Grace: There are ways in which it comes out though. You had told me about how there was a huge demand for Pyongyang naengmyeon during the inter-Korea summit. Can you say more about that?
Hosu: On the day of the summit, restaurants in South Korea served naengmyeon, a cold noodle soup, most famous in the north. There were long lines of people who wanted to eat Pyongyang-style naengmyeon, which was also on the dinner menu of the summit. The long lines made headline news the next day. CNN described it as “noodle diplomacy.”
Grace: This seems to be an unequivocal act of communion, like a symbolic reunification of the two Koreas. To me, it’s a clear expression of South Koreans’ yearning for peace.
Hosu: That desire for peace was echoed in President Moon’s diplomatic gesture of offering Trump credit for the successful meeting between the North and South. In response to the former first lady, Lee Hui-ho, suggesting that Moon should receive a Nobel Peace Prize, Moon said, “we just need to bring peace here,” while the Prize could go to Trump. The message was reiterated by the Minister of Foreign Affair, Kang Kyung Hwa. South Koreans weren’t concerned about the prospect that Trump could get the credit because everyone seemed to agree upon the underlying message that what’s most important is to build permanent peace. A Nobel Peace Prize is trivial compared to peace itself, yet the message was warped as it crossed from Korean to English. Trump bragged of his accomplishment, while his critics woefully pointed out that Moon was blindly kowtowing to US imperialism.
Observing the stark difference between responses across the Pacific, I wondered whether the peace-building process should be the subject of the Nobel Peace Prize committee. So many people have dedicated their lives to a unified and peaceful Korea even before the 38th parallel division became permanent. Peace activists, along with student leaders, religious leaders, trade unionists, cultural workers, academics, and progressive LGBTQ+ groups in Korea and the Korean diaspora have fought tirelessly for calling to end the War with a peace treaty.

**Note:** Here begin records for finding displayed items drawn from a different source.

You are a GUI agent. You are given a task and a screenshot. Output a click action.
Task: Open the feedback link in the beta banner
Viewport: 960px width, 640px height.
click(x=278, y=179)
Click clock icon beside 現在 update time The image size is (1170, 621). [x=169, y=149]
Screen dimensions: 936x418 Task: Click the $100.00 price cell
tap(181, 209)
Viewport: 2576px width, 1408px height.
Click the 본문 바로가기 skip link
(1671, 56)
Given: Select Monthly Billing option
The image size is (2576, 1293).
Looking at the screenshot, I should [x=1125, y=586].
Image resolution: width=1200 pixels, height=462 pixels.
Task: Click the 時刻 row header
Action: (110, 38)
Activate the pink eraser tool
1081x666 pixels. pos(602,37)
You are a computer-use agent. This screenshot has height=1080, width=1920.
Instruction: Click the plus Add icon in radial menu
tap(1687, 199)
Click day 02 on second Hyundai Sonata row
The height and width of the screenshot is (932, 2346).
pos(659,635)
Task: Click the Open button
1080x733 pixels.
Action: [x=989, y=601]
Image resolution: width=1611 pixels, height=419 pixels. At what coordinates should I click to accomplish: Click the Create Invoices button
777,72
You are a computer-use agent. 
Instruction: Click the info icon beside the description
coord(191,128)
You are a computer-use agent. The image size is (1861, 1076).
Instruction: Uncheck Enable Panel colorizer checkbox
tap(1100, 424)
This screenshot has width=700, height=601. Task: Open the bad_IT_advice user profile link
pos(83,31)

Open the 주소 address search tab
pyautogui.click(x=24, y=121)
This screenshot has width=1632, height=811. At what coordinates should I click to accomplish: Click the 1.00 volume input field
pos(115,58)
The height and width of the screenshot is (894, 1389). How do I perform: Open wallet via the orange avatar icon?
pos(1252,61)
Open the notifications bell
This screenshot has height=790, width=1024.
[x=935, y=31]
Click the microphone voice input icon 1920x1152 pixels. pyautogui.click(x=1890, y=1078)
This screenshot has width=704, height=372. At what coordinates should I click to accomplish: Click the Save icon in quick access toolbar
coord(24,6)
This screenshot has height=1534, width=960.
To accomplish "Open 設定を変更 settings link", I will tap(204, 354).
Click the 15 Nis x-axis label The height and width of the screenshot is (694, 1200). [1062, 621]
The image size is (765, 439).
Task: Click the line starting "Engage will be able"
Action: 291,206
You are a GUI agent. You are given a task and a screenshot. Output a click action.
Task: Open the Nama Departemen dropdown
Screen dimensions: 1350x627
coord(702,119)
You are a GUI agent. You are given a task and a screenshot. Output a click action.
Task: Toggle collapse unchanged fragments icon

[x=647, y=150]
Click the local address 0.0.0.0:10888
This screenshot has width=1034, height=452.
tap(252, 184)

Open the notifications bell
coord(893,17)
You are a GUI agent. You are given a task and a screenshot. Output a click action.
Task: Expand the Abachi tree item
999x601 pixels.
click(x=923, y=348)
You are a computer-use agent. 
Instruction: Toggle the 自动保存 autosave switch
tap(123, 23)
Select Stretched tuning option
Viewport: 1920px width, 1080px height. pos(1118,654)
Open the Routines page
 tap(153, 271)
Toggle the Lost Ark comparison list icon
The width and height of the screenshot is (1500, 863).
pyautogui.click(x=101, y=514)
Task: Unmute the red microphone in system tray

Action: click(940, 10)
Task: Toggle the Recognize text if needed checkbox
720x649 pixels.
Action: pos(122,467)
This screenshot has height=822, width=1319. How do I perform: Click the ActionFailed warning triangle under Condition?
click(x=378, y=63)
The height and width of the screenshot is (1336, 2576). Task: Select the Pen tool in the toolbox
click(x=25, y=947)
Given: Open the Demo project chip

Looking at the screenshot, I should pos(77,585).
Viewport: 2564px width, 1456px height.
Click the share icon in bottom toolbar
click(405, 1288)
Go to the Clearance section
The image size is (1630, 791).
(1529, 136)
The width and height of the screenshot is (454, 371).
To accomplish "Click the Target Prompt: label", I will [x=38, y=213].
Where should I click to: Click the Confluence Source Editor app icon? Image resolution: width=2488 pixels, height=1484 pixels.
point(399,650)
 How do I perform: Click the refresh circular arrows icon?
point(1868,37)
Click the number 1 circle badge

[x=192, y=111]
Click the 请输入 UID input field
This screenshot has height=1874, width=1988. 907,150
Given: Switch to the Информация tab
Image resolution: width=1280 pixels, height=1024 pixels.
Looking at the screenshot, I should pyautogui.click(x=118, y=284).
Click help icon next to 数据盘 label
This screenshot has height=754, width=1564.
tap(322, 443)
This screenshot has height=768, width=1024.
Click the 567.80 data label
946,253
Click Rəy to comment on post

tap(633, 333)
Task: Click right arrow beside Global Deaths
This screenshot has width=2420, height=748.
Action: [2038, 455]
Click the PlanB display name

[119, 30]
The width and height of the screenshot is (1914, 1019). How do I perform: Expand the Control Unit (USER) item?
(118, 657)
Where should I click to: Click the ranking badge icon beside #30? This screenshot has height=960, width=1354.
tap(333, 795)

For instance, a NYC-based community organization, Nodutdol, has run a variety of education and exposure programs about North and South Korea for the general public. At the peak of war-tensions between North Korea and the US, various organizations and peace activists organized online teach-ins, talks and symposia in different venues, from university campuses to local churches. Another group, Women Cross the DMZ, has organized a peace-walk along the DMZ every year to envision and embody the peace.
Grace: Yes, if peace is achieved in Korea, it’s not because of our political leaders. It’s because of the people who have been working towards it for the entire history of a divided Korea. Of course, popular movements are deeply woven into South Korea’s history and culture. It was amazing to witness the mass protests leading up to Park Geun-hye’s ouster, and even more amazing to hear your reports from the ground. It was a moment of great inspiration for activists and progressive thinkers in the US and I’m hoping that we’ll soon be able to say the same thing about this moment. As the US is moving towards closing borders, maybe Korea can remind us how to open them again.
Grace M. Cho is the author of Haunting the Korean Diaspora: Shame Secrecy and the Forgotten War (University of Minnesota Press, 2008) and Hosu Kim is the author of Birthmothers and Transnational Adoption Practice in South Korea: Virtual Mothering (Palgrave MacMillan, 2016). Their co-authored work has appeared in the Journal of Korean Adoption Studies, Qualitative Inquiry, and stillpresentpasts.org. They teach in the department of Sociology-Anthropology at the College of Staten Island – City University of New York.